KINGSPORT -- Cash strapped and struggling for months, Friends In Need has been given a lifeline.
BlueCross BlueShield of Tennessee Health Foundation presented the nonprofit clinic for the working uninsured a matching grant of $300,000 on Thursday.
Friends In Need Executive Director Mark Smelser said the funding couldn't have come at a better time.
"Without this grant, we got within about four weeks of having to close our doors. So it was truly a blessing, receiving this grant when we did," Smelser said in an afternoon ceremony.
Friends In Need has been in operation for 17 years, providing primary care to the working uninsured in Sullivan, Hawkins and Scott counties. Patients pay on a sliding scale basis and can receive medical and dental services.
But the clinic has struggled since last year, when Wellmont Health System -- its largest cash contributor -- decided to pull its funding support, leaving the clinic with a deficit of $150,000 a year. Wellmont continues to provide in-kind donations.
To keep operating, Friends In Need was considering becoming part of the Rural Health Services Consortium Inc., a private nonprofit corporation operating 12 medical clinics in eight counties. But that merger never took place, and Smelser started searching for ways to generate funding to save the ailing clinic.
He approached officials with BlueCross BlueShield of Tennessee in Chattanooga, who then visited the clinic in Kingsport.
Calvin Anderson, senior vice president at BlueCross BlueShield, said Thursday he was impressed by what he saw.
"It is indeed refreshing to see a facility that can do the number of patient visits that it has each year, and to do the work over a broad range of services is indeed important," Anderson said. "It impressed upon us the need and the desire to partner. It wasn't just the dire straits that Mark laid out. It really was the work that was being done and what would be missed if this facility did not have an opportunity to continue."
Since its formation in 1995, Friends In Need has recorded more than 82,000 primary care visits. In 2011, the clinic set a record of 7,644 patient visits -- up 13.3 percent from 2010.
Smelser said Friends In Need has paid staff, but most of the patient visits are handled by physicians who volunteer their time to help.

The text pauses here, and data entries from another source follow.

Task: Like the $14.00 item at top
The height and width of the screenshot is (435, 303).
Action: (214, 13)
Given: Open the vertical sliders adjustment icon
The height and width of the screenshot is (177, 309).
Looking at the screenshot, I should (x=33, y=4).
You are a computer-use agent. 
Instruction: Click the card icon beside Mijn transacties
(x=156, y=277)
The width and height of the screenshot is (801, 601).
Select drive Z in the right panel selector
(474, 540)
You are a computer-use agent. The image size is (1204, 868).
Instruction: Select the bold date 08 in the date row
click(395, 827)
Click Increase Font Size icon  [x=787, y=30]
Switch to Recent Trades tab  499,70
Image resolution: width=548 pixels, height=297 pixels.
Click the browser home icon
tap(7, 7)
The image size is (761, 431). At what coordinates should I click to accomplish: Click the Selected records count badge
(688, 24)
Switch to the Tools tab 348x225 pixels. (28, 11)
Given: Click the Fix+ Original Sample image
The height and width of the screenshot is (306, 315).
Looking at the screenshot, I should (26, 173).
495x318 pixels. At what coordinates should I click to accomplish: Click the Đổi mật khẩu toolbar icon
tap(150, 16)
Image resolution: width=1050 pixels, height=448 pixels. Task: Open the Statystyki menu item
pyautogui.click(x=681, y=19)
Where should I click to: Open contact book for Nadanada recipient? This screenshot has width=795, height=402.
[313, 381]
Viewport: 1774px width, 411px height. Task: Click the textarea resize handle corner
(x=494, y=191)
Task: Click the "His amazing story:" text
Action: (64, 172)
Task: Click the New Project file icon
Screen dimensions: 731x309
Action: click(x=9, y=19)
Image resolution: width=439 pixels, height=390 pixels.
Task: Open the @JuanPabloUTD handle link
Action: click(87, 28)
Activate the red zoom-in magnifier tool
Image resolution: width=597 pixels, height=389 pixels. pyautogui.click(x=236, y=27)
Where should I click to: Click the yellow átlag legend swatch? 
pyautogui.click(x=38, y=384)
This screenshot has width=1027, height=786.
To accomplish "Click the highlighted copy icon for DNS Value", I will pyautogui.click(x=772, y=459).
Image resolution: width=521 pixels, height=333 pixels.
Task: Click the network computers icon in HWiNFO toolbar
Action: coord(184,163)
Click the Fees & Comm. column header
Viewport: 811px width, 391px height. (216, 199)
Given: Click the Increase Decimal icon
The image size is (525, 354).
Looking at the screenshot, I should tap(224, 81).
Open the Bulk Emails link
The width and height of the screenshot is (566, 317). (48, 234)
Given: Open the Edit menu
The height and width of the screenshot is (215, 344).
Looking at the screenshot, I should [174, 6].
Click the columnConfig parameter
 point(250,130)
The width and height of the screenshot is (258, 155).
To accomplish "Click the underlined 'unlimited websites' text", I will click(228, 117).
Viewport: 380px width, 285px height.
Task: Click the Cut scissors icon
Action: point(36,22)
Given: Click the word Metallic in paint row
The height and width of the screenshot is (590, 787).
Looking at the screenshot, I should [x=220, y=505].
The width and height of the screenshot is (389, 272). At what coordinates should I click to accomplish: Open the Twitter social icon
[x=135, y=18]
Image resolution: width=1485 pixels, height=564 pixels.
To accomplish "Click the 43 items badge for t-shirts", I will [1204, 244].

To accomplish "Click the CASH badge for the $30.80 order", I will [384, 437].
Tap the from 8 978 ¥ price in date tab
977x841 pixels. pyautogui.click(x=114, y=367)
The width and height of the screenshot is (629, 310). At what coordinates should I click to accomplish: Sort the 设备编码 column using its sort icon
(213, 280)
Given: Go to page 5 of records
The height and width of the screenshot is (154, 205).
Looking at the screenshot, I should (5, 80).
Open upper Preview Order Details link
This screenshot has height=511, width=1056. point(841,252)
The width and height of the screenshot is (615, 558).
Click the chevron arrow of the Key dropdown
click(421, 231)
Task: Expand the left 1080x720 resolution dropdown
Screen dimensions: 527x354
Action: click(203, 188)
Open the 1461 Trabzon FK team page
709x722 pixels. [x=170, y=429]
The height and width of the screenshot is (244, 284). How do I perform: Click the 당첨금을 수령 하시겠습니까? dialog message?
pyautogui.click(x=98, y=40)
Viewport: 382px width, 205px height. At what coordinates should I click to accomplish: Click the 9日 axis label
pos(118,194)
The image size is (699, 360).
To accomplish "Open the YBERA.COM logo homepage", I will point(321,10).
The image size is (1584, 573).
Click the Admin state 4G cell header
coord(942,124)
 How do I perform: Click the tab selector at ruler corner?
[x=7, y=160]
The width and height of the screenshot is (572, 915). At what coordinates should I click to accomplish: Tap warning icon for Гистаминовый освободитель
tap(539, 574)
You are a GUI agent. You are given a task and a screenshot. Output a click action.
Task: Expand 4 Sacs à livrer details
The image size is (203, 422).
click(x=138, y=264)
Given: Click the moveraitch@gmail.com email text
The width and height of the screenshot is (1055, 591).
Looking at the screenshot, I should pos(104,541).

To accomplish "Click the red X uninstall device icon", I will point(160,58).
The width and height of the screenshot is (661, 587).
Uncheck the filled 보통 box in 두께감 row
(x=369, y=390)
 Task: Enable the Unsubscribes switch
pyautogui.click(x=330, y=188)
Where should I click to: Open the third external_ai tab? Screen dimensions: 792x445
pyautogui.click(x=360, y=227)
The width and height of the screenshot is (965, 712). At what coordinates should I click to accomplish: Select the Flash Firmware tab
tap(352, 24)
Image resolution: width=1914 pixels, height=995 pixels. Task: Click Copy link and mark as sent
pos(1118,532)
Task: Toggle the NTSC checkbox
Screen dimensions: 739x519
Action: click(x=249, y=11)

Smelser thanked all the volunteers who have worked with Friends In Need through the years, saying the clinic could not function without them.
But the clinic also needs funding. And Kathy Bingham, manager of the BlueCross BlueShield of Tennessee Health Foundation, said she hopes the $300,000 matching grant will "get this community on board" to help.
Smelser said the clinic has already approached several businesses and organizations in town to get their support toward the matching grant. So far, the United Way of Greater Kingsport has agreed to donate $50,000 to the clinic, while the Eastman Chemical Foundation is contributing $20,000, and Eastman Credit Union is chipping in $30,000.
"I can tell you that from the beginning, the United Way was behind Friends In Need 100 percent," said Ted Fields, president of the board of United Way of Greater Kingsport.
Etta Clark, with the Eastman Chemical Foundation, said the clinic is vital to the community.
"You don't know how valuable insurance is until you don't have it," she said.
ECU Chairman and CEO Olan Jones said contributing to Friends In Need was "a simple call."
"From our view, Friends In Need helps with quality-of-life issues simply by delivering health care to those who are employed but do not have access to health care," Jones said. "Its mission and purpose hasn't changed -- it just needed a little help."
Dr. Bob Lee, medical director of Holston Medical Group and a longtime volunteer physician with Friends In Need, said every patient should have access to health care, and the clinic helps make that happen.
"And it's an honor to be able to serve them," he said.
Andy McLeod, president of the Friends In Need board of directors, said Thursday's announcements marks the kickoff of the group's public campaign to raise the rest of the matching grant money. He noted that with the contributions from United Way, Eastman Chemical and ECU, the clinic already has raised $100,000 toward its $300,000 goal.
"We've enjoyed a large percentage of our support over the years through individual donors, and we want to grow that. This will help us do that," McLeod said. "Things change, and you're always at risk. But if you have the community behind you, you're much better off."